* [PASSAGE FOR REVIEW]:
EHealth Insider has learned that NHS chief information officer Christine Connelly last month binned the Department of Health’s first “confused” stab at a new information strategy and has since been writing her own.

DH insiders say that as a result plans to publish a new information strategy have slipped several months; although ‘spring’ – the season the strategy was originally promised – can be argued to run until 21 June.

The first step, the DH’s response to the ‘Information Revolution’ consultation, is said to be imminent, with the actual strategy to follow. A supporting NHS technology strategy is promised by autumn.

The re-written strategy will focus on drawing intelligence and insight from the NHS’s existing data and shifting the NHS to “digital by default”, with far more consultations happening electronically rather than face-to-face.

Rather than set national targets it is expected to specify a handful of “symbolic acts” intended to provide points on which the health service pivots. One such act will be to publish prescribing data to a practice level.

Last week, Connelly told EHI that one of the messages that came through very clearly from the consultation was concern about a digital-first strategy worsening “health inequalities”.

Connelly said: “If you look at digital by default we’re fully supportive of that, but we don’t expect to replace face-to-face consultations for everyone. For a lot of things, I’d be happy to do digital stuff, but if I had a serious healthcare problem I’d want to be seen quickly.”

She said that most of the things the information strategy would recommend are already being done by parts of the health service. “You can see lots of people doing pieces of it already.”

She made clear that there would not be a single national plan, but will pick exemplars. “We won’t publish a detailed implementation plan for everything but we will choose a small number of things that will be ‘symbolic acts’.

* [HOW TO COMPLETE THIS TASK]: In the article on the NHS information strategy, by when is a supporting NHS technology strategy promised?

* [DATA EXTRACTS]:
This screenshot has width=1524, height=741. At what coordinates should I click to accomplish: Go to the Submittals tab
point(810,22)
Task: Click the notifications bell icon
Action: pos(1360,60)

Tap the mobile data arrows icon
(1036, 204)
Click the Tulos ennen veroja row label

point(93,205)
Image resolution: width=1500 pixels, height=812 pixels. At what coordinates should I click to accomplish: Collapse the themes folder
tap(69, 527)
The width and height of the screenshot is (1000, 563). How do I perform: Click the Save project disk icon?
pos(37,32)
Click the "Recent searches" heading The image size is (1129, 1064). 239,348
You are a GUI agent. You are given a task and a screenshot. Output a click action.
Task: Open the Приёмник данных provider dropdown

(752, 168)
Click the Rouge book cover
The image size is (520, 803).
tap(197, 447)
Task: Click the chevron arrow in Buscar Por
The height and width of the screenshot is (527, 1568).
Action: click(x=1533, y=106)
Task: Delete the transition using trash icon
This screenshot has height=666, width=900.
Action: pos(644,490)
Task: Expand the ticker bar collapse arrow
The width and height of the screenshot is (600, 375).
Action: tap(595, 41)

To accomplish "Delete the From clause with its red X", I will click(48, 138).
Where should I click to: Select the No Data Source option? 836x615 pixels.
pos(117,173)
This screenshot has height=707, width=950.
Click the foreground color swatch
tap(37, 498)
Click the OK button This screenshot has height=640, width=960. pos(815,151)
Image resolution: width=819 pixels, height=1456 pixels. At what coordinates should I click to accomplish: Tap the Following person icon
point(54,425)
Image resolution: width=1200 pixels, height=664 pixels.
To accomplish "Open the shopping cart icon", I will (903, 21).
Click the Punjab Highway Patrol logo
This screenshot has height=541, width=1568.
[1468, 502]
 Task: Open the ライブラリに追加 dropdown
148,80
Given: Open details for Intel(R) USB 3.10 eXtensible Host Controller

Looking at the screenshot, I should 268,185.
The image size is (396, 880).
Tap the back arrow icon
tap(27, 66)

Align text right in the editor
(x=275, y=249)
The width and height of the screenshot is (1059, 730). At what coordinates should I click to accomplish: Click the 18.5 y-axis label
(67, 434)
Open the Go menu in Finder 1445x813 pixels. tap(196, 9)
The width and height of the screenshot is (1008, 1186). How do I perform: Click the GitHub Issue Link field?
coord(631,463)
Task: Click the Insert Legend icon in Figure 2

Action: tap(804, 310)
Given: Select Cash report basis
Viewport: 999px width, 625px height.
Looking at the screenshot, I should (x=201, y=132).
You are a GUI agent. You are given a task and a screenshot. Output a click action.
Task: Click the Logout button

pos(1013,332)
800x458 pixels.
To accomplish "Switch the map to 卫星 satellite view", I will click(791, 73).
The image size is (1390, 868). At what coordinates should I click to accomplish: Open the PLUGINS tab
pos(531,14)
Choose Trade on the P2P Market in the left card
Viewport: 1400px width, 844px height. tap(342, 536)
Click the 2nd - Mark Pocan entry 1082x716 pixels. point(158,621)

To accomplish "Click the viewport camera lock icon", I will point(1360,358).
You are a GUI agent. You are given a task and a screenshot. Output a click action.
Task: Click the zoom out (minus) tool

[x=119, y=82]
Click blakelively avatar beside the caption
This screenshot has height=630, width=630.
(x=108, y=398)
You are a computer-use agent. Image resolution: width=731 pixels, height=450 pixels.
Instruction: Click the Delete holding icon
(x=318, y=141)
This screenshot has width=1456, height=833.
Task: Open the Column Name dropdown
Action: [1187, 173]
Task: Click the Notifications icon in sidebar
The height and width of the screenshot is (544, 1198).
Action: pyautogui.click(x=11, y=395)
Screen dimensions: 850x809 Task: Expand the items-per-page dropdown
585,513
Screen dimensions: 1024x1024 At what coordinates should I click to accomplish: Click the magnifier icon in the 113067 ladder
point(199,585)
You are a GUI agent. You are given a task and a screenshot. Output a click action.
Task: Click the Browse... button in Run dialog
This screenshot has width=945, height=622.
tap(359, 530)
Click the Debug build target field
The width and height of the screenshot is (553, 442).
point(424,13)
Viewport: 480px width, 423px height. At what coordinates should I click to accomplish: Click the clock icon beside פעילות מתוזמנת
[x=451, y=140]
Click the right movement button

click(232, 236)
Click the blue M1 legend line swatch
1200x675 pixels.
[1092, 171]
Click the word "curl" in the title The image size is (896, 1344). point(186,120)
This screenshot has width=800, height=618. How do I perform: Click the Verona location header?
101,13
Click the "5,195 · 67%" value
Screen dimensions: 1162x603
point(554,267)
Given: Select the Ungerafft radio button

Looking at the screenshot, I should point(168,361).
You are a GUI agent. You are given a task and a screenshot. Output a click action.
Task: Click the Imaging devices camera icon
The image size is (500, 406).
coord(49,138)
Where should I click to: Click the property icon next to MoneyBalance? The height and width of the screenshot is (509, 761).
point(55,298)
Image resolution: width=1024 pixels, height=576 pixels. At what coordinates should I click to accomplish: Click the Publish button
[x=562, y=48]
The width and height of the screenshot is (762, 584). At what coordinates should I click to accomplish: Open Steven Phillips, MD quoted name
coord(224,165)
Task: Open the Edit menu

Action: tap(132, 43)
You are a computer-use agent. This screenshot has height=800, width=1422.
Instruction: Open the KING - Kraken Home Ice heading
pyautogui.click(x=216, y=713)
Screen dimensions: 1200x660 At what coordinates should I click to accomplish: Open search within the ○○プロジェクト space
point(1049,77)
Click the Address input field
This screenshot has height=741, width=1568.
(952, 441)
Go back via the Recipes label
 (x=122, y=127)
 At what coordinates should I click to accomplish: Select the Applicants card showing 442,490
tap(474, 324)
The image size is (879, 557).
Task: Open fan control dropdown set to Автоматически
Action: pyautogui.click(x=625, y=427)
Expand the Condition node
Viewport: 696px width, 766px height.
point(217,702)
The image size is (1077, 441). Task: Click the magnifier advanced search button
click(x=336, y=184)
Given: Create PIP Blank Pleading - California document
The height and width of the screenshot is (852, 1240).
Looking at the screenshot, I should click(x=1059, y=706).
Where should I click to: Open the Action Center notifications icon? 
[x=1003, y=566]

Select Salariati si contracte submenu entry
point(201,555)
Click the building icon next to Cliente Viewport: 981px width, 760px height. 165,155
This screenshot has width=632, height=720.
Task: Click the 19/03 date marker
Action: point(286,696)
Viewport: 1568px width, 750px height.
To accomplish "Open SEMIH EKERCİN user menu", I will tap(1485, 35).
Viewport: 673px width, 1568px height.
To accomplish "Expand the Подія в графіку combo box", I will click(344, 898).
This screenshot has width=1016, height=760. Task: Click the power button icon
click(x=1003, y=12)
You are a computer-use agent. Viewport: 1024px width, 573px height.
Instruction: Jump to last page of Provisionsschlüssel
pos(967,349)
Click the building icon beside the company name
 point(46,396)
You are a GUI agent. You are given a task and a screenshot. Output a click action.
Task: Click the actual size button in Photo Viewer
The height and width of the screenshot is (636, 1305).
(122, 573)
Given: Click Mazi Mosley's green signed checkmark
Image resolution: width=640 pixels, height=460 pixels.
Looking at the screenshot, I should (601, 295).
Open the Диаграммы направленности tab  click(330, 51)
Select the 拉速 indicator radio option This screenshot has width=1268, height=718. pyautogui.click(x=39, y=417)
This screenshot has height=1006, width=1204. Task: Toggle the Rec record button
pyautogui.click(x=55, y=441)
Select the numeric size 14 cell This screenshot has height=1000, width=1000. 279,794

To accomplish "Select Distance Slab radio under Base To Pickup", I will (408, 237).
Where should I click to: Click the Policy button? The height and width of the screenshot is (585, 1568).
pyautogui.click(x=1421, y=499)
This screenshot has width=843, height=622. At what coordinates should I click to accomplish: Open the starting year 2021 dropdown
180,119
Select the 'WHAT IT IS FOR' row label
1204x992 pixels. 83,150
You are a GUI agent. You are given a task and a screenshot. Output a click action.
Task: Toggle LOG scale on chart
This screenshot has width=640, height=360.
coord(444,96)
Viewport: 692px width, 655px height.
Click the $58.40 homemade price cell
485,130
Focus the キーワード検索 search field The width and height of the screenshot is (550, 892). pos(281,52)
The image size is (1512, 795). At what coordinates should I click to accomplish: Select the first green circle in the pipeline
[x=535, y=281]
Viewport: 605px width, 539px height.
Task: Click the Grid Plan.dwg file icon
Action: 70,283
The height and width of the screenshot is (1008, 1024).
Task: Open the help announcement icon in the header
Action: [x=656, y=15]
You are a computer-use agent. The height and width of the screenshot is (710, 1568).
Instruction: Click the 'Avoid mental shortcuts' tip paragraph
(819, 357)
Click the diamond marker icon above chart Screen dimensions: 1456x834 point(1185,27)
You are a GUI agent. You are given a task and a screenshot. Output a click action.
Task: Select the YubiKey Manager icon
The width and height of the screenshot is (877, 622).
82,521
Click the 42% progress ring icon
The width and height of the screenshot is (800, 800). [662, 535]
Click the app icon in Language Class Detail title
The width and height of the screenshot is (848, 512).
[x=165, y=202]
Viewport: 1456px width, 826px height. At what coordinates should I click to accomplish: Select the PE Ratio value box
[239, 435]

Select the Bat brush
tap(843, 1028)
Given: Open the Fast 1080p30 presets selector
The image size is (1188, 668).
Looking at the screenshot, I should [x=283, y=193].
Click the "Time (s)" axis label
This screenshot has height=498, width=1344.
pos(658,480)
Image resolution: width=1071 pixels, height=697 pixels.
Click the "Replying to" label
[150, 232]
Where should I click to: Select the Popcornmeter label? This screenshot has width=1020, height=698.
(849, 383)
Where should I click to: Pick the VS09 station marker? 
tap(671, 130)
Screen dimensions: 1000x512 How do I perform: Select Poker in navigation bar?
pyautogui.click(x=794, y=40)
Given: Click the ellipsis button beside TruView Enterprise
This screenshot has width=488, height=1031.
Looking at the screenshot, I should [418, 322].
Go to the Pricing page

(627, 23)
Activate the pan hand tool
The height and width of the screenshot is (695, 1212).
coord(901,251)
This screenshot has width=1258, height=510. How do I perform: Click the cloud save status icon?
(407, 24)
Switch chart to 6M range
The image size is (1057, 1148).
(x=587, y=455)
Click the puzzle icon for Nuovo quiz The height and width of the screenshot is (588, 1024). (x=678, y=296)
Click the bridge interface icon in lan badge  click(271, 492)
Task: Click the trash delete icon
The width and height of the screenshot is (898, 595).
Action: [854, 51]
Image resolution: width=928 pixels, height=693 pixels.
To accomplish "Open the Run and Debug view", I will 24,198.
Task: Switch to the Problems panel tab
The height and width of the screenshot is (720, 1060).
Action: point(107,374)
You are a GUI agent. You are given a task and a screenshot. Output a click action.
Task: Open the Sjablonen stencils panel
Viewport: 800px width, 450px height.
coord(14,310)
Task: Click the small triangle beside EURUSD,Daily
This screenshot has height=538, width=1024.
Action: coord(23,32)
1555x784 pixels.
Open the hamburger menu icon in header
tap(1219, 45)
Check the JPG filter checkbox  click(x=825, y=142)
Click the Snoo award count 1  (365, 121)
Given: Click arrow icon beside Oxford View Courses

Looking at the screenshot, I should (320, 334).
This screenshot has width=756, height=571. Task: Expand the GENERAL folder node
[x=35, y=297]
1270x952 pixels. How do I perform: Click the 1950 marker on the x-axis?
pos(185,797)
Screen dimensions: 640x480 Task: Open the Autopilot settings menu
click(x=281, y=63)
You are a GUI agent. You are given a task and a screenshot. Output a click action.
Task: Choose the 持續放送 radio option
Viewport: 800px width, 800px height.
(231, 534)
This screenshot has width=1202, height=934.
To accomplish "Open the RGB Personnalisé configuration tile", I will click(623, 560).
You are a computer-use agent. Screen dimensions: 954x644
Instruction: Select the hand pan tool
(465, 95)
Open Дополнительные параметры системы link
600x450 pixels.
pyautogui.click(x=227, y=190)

* [SOLUTION TO THIS PROBLEM]: By autumn.